Imagine for example if the farmers of western Uganda got it into their heads that they are going to go int o sim sim production and compete with the farmers from northern Uganda. Or the farmers of northern Uganda decided they are going into matooke production to compete with the farmers of central and western Uganda.

They would soon realise they could not compete. Then they would come together and ban the importation of matooke by the north and sim sim by the west to support their farmers. A real waste of time.

This does not happen because of the free movement of goods through the country. The people of the west don’t bother with sim sim because if they want it they can buy and the people of the north don’t bother with matooke because if they want it they can order for it.

As result the sim sim and matooke production expand in their respective areas to cater for the expanded market. Economies of scale come into play and specialization means the quality of the respective crop improve.

That is what will happen with the actualization of the East African free market.
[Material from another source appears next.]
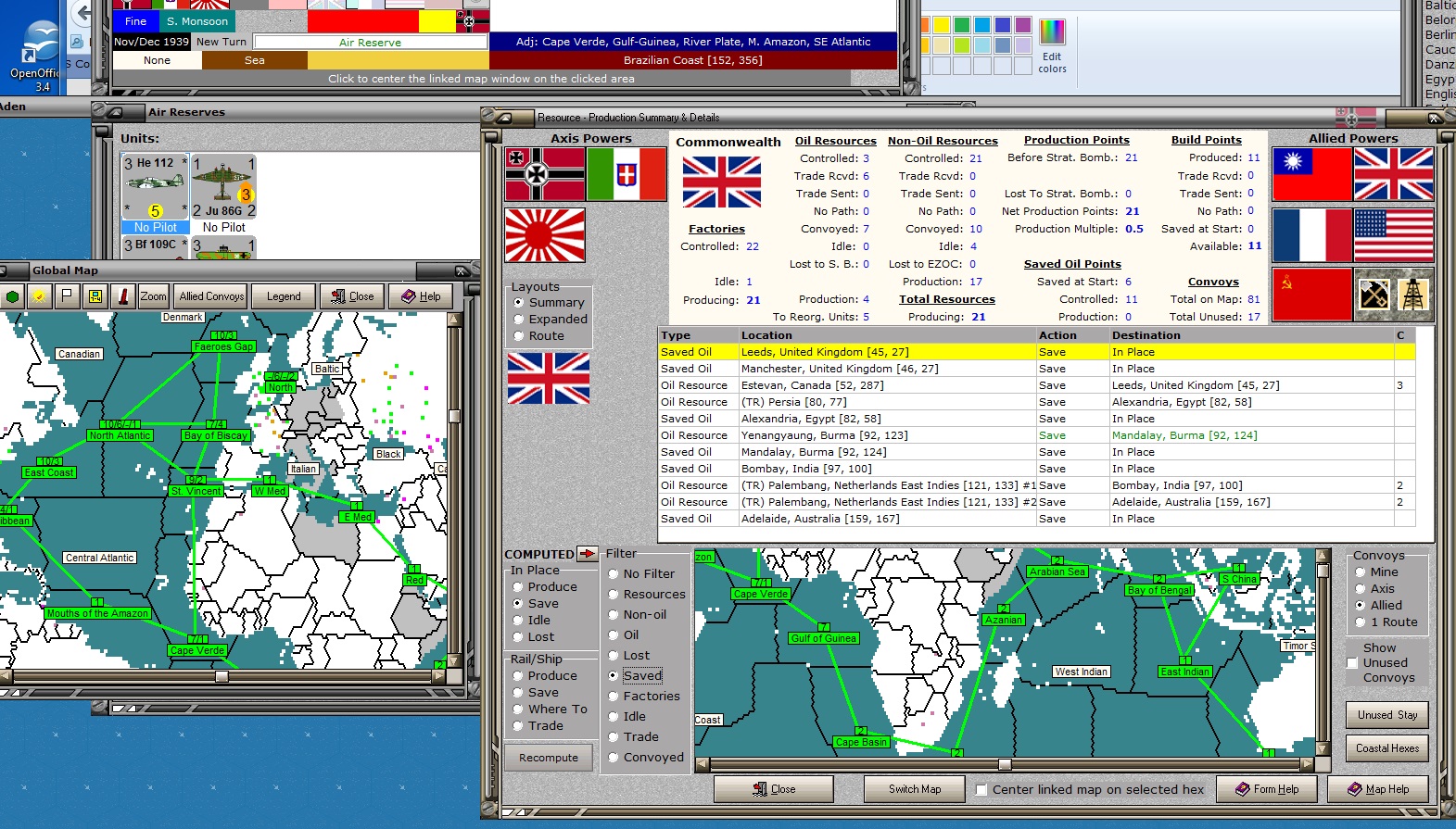
Task: Select the USA flag under Allied Powers
Action: [x=1394, y=235]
As mentioned above it will be fought by entrenched interest groups, looking to safeguard their interest at the expense of the consumer and national interest.

For the above reasons I always cringe when I hear people talking about import substitution, it only serves to build up a small group of connected people while making us endure substandard products.

"The success of the south eastern Asia economies comes mainly from refusing to be seduced by this import substitution argument. They recognized early on that to lift their people out of poverty and develop their economies they needed to aim for bigger external markets...

Following this thinking the governments biased resources towards businessmen with export ambitions over those with import substitution as the main driver of their business. Of course, in an effort to target foreign markets the local market is used as a stepping stone but that is all it is, a stepping stone. They also did not try to do it themselves through state enterprises. The rest is history.

Of course, for Ruto now he has to seat down with the existing dairy industry and see how his government can support them increase their production capacity – they are welcome to use Ugandan milk if they want, improve quality standards and help them break into foreign markets.

Uganda too has export ambitions for its milk and they will do well to see how the Kenyans do it, before they launch their own effort.